Set task: Return every line of the listing below unchanged, in the same order.

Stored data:
+++
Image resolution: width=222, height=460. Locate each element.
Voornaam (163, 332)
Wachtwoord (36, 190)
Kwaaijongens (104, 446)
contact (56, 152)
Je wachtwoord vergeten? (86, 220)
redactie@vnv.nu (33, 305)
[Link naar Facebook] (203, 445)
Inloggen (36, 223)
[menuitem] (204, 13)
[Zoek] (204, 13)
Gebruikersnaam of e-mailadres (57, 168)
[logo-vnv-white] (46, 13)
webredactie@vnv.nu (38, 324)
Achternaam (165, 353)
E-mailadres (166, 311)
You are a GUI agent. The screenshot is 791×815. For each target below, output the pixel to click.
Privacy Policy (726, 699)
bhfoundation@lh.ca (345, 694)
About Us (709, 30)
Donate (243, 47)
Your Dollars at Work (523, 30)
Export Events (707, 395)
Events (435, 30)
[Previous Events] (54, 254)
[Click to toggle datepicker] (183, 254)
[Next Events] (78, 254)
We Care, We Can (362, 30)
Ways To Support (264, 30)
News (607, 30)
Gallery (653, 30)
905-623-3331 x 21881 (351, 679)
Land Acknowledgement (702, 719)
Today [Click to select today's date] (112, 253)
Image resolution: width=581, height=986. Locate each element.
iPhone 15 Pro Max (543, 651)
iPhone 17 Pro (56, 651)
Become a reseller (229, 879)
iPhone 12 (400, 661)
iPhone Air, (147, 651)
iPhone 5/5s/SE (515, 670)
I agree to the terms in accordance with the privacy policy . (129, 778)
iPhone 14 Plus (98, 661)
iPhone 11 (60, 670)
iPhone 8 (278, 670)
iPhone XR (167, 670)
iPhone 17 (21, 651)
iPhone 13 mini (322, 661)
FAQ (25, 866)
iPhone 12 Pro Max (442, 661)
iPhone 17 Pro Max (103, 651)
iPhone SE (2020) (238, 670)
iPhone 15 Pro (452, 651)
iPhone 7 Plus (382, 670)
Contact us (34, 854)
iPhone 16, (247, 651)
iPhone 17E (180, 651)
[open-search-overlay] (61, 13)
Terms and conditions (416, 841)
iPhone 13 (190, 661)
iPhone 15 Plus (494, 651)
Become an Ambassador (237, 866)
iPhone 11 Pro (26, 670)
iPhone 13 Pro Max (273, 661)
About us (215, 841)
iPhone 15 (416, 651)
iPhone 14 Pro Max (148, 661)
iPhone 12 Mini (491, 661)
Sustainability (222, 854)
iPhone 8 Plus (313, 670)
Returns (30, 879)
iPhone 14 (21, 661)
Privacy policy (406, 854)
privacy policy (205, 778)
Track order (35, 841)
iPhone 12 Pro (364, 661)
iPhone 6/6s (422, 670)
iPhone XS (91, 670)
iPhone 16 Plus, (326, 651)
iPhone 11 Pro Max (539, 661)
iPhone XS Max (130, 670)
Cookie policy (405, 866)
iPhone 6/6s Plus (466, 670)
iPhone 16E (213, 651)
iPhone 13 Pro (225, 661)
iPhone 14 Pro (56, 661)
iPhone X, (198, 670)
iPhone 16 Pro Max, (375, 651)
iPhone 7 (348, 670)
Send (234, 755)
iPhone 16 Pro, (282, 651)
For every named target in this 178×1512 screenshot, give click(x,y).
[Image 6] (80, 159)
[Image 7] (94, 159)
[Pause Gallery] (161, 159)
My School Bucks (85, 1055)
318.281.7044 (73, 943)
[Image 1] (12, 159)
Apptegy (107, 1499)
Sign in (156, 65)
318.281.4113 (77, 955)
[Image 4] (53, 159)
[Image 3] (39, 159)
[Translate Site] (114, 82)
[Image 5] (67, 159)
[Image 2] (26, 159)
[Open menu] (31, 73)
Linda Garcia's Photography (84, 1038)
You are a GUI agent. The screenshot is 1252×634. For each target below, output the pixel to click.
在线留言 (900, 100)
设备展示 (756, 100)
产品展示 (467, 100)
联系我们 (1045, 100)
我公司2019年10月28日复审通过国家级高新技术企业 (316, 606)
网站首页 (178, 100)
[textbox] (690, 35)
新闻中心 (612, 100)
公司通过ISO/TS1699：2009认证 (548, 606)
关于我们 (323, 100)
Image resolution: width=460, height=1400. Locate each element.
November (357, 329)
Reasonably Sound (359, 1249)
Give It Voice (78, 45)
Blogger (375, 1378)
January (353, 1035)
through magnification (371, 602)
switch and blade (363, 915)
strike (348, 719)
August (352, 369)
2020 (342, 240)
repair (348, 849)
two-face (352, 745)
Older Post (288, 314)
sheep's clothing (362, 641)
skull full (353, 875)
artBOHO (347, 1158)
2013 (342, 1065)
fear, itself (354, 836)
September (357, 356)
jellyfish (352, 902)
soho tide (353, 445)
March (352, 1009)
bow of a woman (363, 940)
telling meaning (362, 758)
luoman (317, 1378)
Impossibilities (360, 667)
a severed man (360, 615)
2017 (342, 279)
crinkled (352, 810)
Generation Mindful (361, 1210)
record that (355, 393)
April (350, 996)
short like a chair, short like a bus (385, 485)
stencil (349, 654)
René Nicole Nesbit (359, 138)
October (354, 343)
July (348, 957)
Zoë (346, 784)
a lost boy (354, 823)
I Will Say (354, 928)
+++
Exercise result:
Image resolution: width=222, height=460. Locate each element.
Voornaam (163, 332)
Wachtwoord (36, 190)
Kwaaijongens (104, 446)
contact (56, 152)
Je wachtwoord vergeten? (86, 220)
redactie@vnv.nu (33, 305)
[Link naar Facebook] (203, 445)
Inloggen (36, 223)
[menuitem] (204, 13)
[Zoek] (204, 13)
Gebruikersnaam of e-mailadres (57, 168)
[logo-vnv-white] (46, 13)
webredactie@vnv.nu (38, 324)
Achternaam (165, 353)
E-mailadres (166, 311)
You are a GUI agent. The screenshot is 791×815. For each target below, output the pixel to click.
Privacy Policy (726, 699)
bhfoundation@lh.ca (345, 694)
About Us (709, 30)
Donate (243, 47)
Your Dollars at Work (523, 30)
Export Events (707, 395)
Events (435, 30)
[Previous Events] (54, 254)
[Click to toggle datepicker] (183, 254)
[Next Events] (78, 254)
We Care, We Can (362, 30)
Ways To Support (264, 30)
News (607, 30)
Gallery (653, 30)
905-623-3331 x 21881 (351, 679)
Land Acknowledgement (702, 719)
Today [Click to select today's date] (112, 253)
Image resolution: width=581, height=986. Locate each element.
iPhone 15 Pro Max (543, 651)
iPhone 17 Pro (56, 651)
Become a reseller (229, 879)
iPhone 12 (400, 661)
iPhone Air, (147, 651)
iPhone 5/5s/SE (515, 670)
I agree to the terms in accordance with the privacy policy . (129, 778)
iPhone 14 Plus (98, 661)
iPhone 11 (60, 670)
iPhone 8 (278, 670)
iPhone XR (167, 670)
iPhone 17 (21, 651)
iPhone 13 mini (322, 661)
FAQ (25, 866)
iPhone 12 Pro Max (442, 661)
iPhone 17 Pro Max (103, 651)
iPhone SE (2020) (238, 670)
iPhone 15 Pro (452, 651)
iPhone 7 Plus (382, 670)
Contact us (34, 854)
iPhone 16, (247, 651)
iPhone 17E (180, 651)
[open-search-overlay] (61, 13)
Terms and conditions (416, 841)
iPhone 13 (190, 661)
iPhone 15 Plus (494, 651)
Become an Ambassador (237, 866)
iPhone 11 Pro (26, 670)
iPhone 13 Pro Max (273, 661)
About us (215, 841)
iPhone 15 (416, 651)
iPhone 14 Pro Max (148, 661)
iPhone 12 Mini (491, 661)
Sustainability (222, 854)
iPhone 8 Plus (313, 670)
Returns (30, 879)
iPhone 14 (21, 661)
Privacy policy (406, 854)
privacy policy (205, 778)
Track order (35, 841)
iPhone 12 Pro (364, 661)
iPhone 6/6s (422, 670)
iPhone XS (91, 670)
iPhone 16 Plus, (326, 651)
iPhone 11 Pro Max (539, 661)
iPhone XS Max (130, 670)
Cookie policy (405, 866)
iPhone 6/6s Plus (466, 670)
iPhone 16E (213, 651)
iPhone 13 Pro (225, 661)
iPhone 14 Pro (56, 661)
iPhone X, (198, 670)
iPhone 16 Pro Max, (375, 651)
iPhone 7 (348, 670)
Send (234, 755)
iPhone 16 Pro, (282, 651)
For every named target in this 178×1512 screenshot, give click(x,y).
[Image 6] (80, 159)
[Image 7] (94, 159)
[Pause Gallery] (161, 159)
My School Bucks (85, 1055)
318.281.7044 (73, 943)
[Image 1] (12, 159)
Apptegy (107, 1499)
Sign in (156, 65)
318.281.4113 (77, 955)
[Image 4] (53, 159)
[Image 3] (39, 159)
[Translate Site] (114, 82)
[Image 5] (67, 159)
[Image 2] (26, 159)
[Open menu] (31, 73)
Linda Garcia's Photography (84, 1038)
You are a GUI agent. The screenshot is 1252×634. For each target below, output the pixel to click.
在线留言 (900, 100)
设备展示 (756, 100)
产品展示 (467, 100)
联系我们 (1045, 100)
我公司2019年10月28日复审通过国家级高新技术企业 (316, 606)
网站首页 (178, 100)
[textbox] (690, 35)
新闻中心 (612, 100)
公司通过ISO/TS1699：2009认证 (548, 606)
关于我们 (323, 100)
Image resolution: width=460, height=1400. Locate each element.
November (357, 329)
Reasonably Sound (359, 1249)
Give It Voice (78, 45)
Blogger (375, 1378)
January (353, 1035)
through magnification (371, 602)
switch and blade (363, 915)
strike (348, 719)
August (352, 369)
2020 (342, 240)
repair (348, 849)
two-face (352, 745)
Older Post (288, 314)
sheep's clothing (362, 641)
skull full (353, 875)
artBOHO (347, 1158)
2013 (342, 1065)
fear, itself (354, 836)
September (357, 356)
jellyfish (352, 902)
soho tide (353, 445)
March (352, 1009)
bow of a woman (363, 940)
telling meaning (362, 758)
luoman (317, 1378)
Impossibilities (360, 667)
a severed man (360, 615)
2017 (342, 279)
crinkled (352, 810)
Generation Mindful (361, 1210)
record that (355, 393)
April (350, 996)
short like a chair, short like a bus (385, 485)
stencil (349, 654)
René Nicole Nesbit (359, 138)
October (354, 343)
July (348, 957)
Zoë (346, 784)
a lost boy (354, 823)
I Will Say (354, 928)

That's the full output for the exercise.